I have a host showing disconnected in VC. I cannot SSH into it and of course my remote console isn't working either. In VC, it shows that there are guests running on it and I can get to those guests. I don't believe that they are actually running on that host. Is there a way, from the guest, to tell which host it is actually running on or can I believe it?
I left out an important detail; all the guests that show a part of this host show as disconnected too. When I look at the summary of one of those guests, it says they are on the disconnected host.
I'd say they are on that host if they are showing as disconnected. Anytime I've experienced this issue, I go to the console on my ESX Server, login, and Restart the Management Agents. This should bring the server back to connected in VC, and allow you to export the logs.
can you ping a guest or the host in question? Even though the guest(s) shows up as disconnected, you should still be able to see the summary tab. If you can't ssh into the host in question, then you may have to reboot it.
....but, if the guests are alive, try restarting your VCMS service, that may refresh the guests.
I would try to ping the host or the VM's. Can you connect the VIC directly to that host? If you can afford the down time, I would migrate the VM's to another host or shut them down then SSH into the host in question and restart the management agent with
service vmware-vpxa restart
Hope this helps!
I definately wouldnt reboot this host if your VM's are accessible. If your ESX Management IP is pingable, it means the hostd process has crashed. You can just login to the host and restart these. Don't take downtime to your VM's, simply restart the Management Services on the ESX Host.
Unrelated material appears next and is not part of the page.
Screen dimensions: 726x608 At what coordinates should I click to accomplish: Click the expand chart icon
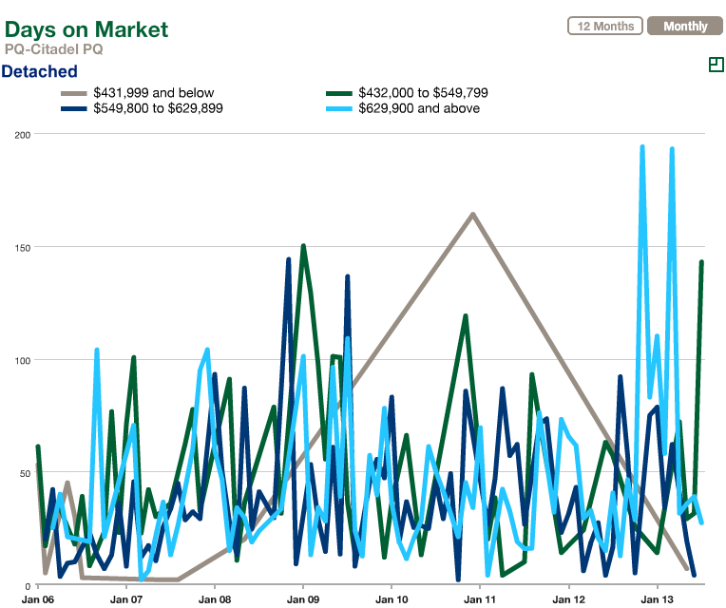click(716, 65)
After you do this, you can send the log to VMWare and they'll find out why hostd crashed in the first place.
I got into the console finally:
16:03:33:18.894 cpu0:1024)VMNIX: <0>scsi: device set offline - command error recovery failed: host 1 channel 0 id 0 lun 0
16:03:33:19.139 cpu0:1024)VMNIX: <0>journal commit I/O error
The ESX spash page is still there though. I attached a screenshot for fun.
This is a SCSI device not ready / offline class error indicating an issue with a SCSI drive. The drive can be local to the computer or remote connected by block mode protocol (SCSI3, FCP, etc). If you are using a SAN attached Array, confirm that the fibre channel interconnects are ok with no sharp bends and firmly seated in the SFP's then check the firmware of your HBA, firmware of the SAN switch and Firmware of the storage Array to confirm you are current. If its a local drive make sure its not getting too hot.
You should never see this error.